Jim Park March 3, 2004 10:47

Re: stagged grid solution is high of numer viscosi
"Prediction-correction is used to march in time (4th Runga-Kutta also tried).

"Schemes (central difference) and grid spacings are same in the two cases. No artificial viscosity term is used. constant time step and grid spacing.

"How the answer can be then? what's your experience?"

HT, I really haven't used Rung-Kutta time marching in this context, so have no experience. My experience with predictor-corrector schemes is checkered; I've usually found the semi-implicit schemes (explicit estimate with a continuity [pressure] based implicit correction) to be the most reliable. These are generally those originally developed by Harlow et al at Los Alamos in the 50's and 60's. Hardly modern but very useful!

Your question really opens a 'can of worms' for this kind of a forum. And Amanda's posts raise the question of how the walls of your tube are modeled. How do you account for the wall drag? Depending on your purpose in doing the calculation, the drag might be ignored or described as (for example) some function of the Reynolds number. If you ignore the wall drag, that would appear to be a 1d Euler equation. Are you interested in the transients or just a steady state?

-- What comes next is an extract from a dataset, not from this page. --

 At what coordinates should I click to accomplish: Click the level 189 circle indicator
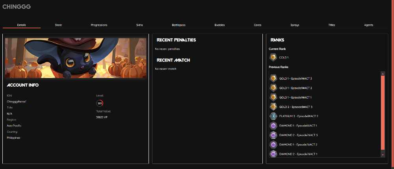coord(100,103)
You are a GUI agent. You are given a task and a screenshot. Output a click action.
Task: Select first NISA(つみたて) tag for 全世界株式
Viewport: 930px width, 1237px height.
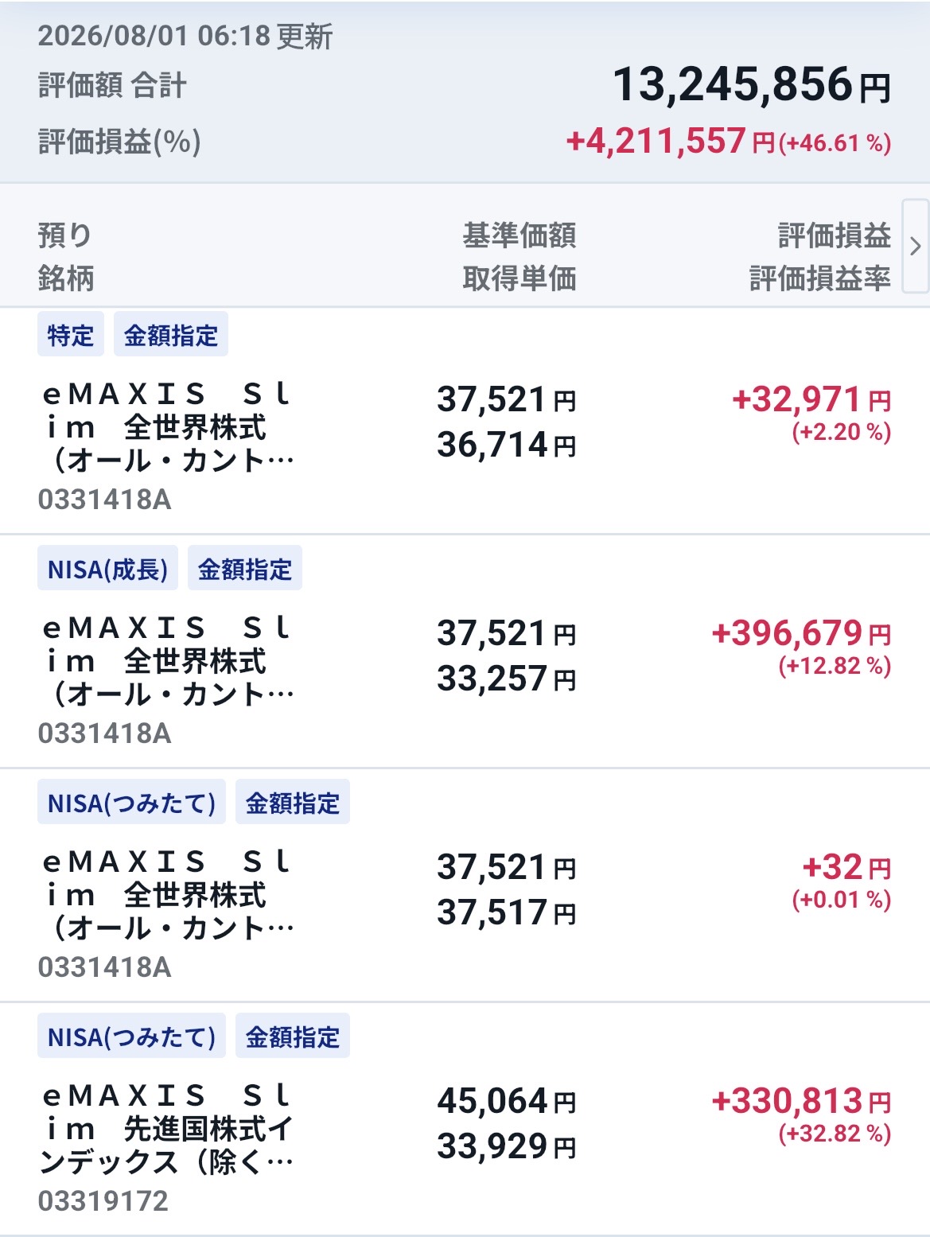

I'm probably safe in sticking with my original conclusion: You really can't generalize that a staggered-mesh scheme is always more dissipative than a colocated scheme.

HT March 3, 2004 11:36

Compressible NS and ...
Thanks much for your interests in the problem.

I should have given more details earlier: the equtation is of 1D, compressible, NS (continuity + momentum). The fluid (polymer) is very viscous and the viscous term is about balanced by pressure gradient. Also, the compressibility is small (drho/rho =10^{-6}). The system is stiff, with very large coeficients.


Ananda Himansu March 3, 2004 17:09

Re: Compressible NS and ...
HT, you are welcome to the thoughts I set down earlier. I have not studied anything about the highly viscous slightly compressible 1D flow that you mention. So I am unable to say whether you should expect true unsteadiness or not. Your best bet would seem to be to refine the staggered mesh sufficiently to check whether the same unsteadiness shows up that you see with the colocated mesh. Good luck.

Jim Park March 3, 2004 20:23

Re: Compressible NS and ...

Your one dimension would be z, the direction along the axis of your tube? Call the velocity in that direction w. And then t (for time of course) is added.

I haven't worked with huge viscosity fluids either. Unless it's very different in character as well as magnitude from 'normal' fluids, it would make its influence known along the boundaries of the tube. Normally the axial (shearing) force would enter in the term d[mu*d(w*r)/dr]/(r*dr), where r is the radial dimension. Since you've excluded variation in r, shouldn't this term be modeled some way? I think the axial viscous term, d[mu*(dw/dz]/dz, is very small relative to the shear term and can be neglected. What am I missing?

HT March 4, 2004 13:26

Re: Compressible NS and ...
Thanks to both Jim and Annada.

I think mesh refinement test using staggered grid is a good idea. Experiements suggest unsteadiness may happen.

Also, the shear stress term is modeled by an integral in r direction, and the nomral stresses are ignored.

I'll post interesting results if they turn out.